Target pointing data:

— Begin —

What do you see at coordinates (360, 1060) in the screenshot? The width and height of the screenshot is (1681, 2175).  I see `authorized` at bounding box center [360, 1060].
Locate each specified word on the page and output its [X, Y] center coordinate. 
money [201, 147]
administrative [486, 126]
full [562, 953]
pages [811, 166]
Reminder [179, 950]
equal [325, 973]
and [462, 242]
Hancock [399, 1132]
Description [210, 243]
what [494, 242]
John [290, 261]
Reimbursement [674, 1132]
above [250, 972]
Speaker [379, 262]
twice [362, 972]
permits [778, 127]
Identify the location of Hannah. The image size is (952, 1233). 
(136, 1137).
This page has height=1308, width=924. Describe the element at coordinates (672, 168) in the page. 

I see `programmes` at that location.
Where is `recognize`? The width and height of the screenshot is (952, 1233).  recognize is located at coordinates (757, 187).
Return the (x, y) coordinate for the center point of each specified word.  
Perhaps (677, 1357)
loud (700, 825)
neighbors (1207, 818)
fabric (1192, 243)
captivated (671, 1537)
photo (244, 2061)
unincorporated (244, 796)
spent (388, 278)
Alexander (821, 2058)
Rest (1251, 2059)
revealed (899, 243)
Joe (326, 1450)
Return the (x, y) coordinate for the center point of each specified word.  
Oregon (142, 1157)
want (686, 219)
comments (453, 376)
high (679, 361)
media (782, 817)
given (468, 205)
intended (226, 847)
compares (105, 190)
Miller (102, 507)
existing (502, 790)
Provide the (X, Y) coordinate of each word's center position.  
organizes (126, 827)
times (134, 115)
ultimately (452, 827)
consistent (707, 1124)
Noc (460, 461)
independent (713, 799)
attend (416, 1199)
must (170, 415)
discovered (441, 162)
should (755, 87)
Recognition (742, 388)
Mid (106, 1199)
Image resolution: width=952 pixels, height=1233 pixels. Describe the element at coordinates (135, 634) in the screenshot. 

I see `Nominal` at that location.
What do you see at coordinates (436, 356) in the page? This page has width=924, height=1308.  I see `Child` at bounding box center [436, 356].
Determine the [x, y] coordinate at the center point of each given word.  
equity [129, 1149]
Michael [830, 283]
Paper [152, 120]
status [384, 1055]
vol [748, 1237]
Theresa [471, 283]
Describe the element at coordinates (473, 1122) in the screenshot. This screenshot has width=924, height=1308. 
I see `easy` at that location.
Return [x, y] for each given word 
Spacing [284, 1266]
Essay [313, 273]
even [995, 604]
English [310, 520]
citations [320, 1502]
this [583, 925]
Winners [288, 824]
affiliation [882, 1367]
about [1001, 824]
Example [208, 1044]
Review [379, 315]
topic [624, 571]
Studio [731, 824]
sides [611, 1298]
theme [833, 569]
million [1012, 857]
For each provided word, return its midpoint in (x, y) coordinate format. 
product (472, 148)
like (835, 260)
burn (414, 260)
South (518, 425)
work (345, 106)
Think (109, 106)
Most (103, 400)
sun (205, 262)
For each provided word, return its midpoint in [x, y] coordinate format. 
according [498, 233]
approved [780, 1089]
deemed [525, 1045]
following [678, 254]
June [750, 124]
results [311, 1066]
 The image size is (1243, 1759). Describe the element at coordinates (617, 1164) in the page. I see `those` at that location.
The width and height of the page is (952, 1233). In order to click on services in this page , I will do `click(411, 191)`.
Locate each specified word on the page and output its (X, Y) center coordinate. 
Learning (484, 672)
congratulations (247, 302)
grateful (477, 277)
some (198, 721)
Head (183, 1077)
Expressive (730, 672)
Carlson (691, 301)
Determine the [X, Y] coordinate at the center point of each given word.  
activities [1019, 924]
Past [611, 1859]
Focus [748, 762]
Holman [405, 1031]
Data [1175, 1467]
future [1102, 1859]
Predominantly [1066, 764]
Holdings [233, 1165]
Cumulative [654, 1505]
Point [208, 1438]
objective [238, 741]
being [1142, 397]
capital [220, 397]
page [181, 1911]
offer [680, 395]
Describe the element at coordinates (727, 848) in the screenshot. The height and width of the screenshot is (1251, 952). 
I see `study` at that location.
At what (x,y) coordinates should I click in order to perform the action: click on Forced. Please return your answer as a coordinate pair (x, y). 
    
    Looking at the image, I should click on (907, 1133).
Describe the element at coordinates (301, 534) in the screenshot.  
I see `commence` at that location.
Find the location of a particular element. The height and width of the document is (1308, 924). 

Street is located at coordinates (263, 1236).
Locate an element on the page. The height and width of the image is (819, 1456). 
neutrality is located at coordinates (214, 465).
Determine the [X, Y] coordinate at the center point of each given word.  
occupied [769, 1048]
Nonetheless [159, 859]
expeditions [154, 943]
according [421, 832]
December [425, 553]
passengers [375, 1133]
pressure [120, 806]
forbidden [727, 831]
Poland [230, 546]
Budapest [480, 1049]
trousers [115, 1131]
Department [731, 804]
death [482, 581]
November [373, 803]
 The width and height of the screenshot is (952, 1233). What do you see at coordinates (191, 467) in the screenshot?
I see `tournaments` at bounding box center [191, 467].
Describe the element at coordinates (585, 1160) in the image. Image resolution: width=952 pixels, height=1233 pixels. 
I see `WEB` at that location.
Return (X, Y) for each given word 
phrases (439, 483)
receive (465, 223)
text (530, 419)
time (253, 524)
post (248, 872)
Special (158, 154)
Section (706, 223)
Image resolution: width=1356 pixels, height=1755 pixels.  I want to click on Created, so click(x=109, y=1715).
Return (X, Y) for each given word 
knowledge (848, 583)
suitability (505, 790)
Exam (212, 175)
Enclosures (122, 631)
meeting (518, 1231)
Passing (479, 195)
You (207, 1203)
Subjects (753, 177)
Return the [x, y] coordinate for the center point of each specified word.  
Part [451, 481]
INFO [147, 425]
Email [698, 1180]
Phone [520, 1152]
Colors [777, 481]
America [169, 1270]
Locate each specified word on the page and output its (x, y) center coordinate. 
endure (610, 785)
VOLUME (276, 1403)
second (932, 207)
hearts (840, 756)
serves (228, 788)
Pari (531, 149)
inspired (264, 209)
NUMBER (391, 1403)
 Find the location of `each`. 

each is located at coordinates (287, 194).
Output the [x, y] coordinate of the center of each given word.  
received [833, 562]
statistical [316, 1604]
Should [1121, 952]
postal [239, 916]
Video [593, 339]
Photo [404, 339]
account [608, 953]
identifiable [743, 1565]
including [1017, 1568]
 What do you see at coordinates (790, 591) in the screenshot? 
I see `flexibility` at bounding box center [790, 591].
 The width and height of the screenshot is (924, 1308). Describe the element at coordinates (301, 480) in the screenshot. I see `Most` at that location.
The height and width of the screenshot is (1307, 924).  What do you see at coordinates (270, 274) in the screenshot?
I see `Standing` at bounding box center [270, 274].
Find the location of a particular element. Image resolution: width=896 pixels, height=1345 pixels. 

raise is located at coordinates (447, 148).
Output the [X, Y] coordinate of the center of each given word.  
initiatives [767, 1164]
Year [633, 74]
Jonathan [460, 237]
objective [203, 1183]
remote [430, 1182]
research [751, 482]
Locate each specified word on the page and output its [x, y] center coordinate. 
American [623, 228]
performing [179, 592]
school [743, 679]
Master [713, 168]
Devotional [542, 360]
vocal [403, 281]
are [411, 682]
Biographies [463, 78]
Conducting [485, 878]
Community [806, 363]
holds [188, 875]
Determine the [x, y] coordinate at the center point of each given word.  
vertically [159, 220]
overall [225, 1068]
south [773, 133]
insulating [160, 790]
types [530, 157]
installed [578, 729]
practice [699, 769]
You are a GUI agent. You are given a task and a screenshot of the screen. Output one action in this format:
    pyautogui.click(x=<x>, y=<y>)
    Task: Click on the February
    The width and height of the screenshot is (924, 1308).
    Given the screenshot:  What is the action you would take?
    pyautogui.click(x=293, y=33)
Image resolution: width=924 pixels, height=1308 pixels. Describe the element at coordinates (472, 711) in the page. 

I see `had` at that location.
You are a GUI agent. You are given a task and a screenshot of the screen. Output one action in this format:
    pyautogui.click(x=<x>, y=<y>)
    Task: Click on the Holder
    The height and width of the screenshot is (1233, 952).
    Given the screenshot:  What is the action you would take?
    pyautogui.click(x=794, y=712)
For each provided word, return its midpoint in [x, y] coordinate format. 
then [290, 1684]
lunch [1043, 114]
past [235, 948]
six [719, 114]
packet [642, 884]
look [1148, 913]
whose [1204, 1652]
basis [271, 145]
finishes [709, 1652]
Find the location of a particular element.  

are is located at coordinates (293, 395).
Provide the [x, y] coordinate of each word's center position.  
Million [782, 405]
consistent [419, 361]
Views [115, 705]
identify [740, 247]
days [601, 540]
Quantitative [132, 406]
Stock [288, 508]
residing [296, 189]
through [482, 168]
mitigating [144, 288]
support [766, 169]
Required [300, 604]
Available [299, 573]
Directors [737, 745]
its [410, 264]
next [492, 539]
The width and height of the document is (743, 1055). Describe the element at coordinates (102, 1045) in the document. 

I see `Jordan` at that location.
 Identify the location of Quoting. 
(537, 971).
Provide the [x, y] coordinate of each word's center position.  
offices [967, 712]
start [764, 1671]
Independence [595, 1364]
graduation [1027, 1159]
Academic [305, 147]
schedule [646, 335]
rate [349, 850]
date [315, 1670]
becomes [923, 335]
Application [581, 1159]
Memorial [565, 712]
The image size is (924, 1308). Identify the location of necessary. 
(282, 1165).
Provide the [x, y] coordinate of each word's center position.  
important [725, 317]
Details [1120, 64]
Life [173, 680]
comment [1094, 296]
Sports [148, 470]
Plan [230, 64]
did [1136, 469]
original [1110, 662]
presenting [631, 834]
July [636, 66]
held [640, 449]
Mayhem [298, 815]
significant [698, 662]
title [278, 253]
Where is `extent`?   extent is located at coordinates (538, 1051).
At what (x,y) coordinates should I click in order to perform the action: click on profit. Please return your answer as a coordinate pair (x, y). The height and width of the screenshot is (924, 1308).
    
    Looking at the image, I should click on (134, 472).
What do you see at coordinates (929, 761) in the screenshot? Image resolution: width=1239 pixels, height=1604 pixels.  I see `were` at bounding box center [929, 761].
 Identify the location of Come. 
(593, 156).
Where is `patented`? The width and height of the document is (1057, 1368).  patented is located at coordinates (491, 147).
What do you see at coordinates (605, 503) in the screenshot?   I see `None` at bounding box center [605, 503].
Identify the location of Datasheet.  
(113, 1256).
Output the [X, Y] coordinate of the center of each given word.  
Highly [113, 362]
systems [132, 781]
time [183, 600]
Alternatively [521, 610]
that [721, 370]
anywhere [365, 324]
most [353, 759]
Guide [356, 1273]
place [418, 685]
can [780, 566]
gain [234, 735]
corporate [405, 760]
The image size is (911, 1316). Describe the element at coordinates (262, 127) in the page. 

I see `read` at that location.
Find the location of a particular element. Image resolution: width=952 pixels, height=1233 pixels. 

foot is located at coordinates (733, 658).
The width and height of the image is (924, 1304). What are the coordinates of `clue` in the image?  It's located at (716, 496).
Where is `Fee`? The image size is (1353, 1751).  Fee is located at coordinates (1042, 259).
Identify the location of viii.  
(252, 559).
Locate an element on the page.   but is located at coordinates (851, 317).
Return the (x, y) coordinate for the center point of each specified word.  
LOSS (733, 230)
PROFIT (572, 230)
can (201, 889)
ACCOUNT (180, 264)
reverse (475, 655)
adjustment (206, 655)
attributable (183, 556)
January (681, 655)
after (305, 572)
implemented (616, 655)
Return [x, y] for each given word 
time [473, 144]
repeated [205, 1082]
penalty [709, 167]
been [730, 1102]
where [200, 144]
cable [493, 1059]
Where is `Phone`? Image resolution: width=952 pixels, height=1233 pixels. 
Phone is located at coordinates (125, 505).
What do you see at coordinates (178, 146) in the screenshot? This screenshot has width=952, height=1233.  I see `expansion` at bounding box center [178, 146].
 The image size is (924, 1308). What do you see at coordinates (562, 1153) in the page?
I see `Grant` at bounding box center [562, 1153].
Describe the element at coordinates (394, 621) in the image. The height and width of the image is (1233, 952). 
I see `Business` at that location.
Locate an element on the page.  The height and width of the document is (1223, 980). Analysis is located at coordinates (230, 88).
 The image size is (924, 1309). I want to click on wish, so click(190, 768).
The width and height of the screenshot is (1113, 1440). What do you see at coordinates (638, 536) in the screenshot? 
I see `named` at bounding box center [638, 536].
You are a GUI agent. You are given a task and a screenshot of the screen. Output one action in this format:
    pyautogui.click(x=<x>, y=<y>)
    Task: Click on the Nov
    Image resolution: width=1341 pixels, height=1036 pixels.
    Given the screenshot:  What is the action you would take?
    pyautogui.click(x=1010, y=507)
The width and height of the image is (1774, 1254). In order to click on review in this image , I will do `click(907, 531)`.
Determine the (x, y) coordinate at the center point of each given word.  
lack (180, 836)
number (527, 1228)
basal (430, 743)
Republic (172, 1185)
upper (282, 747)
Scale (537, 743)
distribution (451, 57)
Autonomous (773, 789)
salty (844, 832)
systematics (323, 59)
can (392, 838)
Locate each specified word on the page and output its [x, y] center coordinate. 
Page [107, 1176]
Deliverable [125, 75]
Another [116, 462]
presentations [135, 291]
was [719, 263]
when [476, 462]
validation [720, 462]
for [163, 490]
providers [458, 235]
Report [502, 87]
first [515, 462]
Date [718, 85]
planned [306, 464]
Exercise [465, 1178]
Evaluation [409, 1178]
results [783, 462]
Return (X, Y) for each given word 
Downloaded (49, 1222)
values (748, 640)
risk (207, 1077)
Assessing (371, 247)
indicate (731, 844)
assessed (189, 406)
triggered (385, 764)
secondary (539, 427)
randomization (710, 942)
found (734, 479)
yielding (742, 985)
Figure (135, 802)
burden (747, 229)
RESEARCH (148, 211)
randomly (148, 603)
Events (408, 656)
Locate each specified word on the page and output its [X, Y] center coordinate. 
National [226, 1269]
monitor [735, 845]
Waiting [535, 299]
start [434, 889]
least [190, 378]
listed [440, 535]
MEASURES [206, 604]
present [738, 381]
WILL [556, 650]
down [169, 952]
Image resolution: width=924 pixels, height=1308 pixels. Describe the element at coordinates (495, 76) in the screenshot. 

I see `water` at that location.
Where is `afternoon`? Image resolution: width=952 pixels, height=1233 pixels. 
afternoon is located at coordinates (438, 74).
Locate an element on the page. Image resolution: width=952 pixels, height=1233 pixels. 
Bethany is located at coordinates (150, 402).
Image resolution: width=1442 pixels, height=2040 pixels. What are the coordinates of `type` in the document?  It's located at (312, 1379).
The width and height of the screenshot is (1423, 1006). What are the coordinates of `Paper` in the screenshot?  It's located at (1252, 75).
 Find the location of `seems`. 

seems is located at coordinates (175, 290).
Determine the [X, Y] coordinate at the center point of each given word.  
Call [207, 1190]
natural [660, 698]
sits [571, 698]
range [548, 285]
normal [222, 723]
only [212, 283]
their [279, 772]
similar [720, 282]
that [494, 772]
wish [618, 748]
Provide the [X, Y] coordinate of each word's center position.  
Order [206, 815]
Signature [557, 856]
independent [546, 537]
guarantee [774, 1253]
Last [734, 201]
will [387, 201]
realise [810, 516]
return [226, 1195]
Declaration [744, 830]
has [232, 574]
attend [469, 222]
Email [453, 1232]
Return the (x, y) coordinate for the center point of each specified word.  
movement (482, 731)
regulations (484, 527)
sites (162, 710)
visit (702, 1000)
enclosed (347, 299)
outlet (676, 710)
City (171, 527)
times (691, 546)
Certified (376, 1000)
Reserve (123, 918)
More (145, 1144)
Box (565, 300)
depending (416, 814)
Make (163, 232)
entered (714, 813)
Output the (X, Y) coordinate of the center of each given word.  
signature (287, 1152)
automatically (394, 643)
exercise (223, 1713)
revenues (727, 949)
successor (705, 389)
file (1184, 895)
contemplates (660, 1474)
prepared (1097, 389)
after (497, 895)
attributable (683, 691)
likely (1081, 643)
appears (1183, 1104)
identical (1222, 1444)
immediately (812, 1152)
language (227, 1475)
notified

— End —

Copy the lines of the records word for word, starting at the line containing "title [278, 253]" and ending at the line containing "Looking at the image, I should click on (134, 472).".

title [278, 253]
Where is `extent`?   extent is located at coordinates (538, 1051).
At what (x,y) coordinates should I click in order to perform the action: click on profit. Please return your answer as a coordinate pair (x, y). The height and width of the screenshot is (924, 1308).
    
    Looking at the image, I should click on (134, 472).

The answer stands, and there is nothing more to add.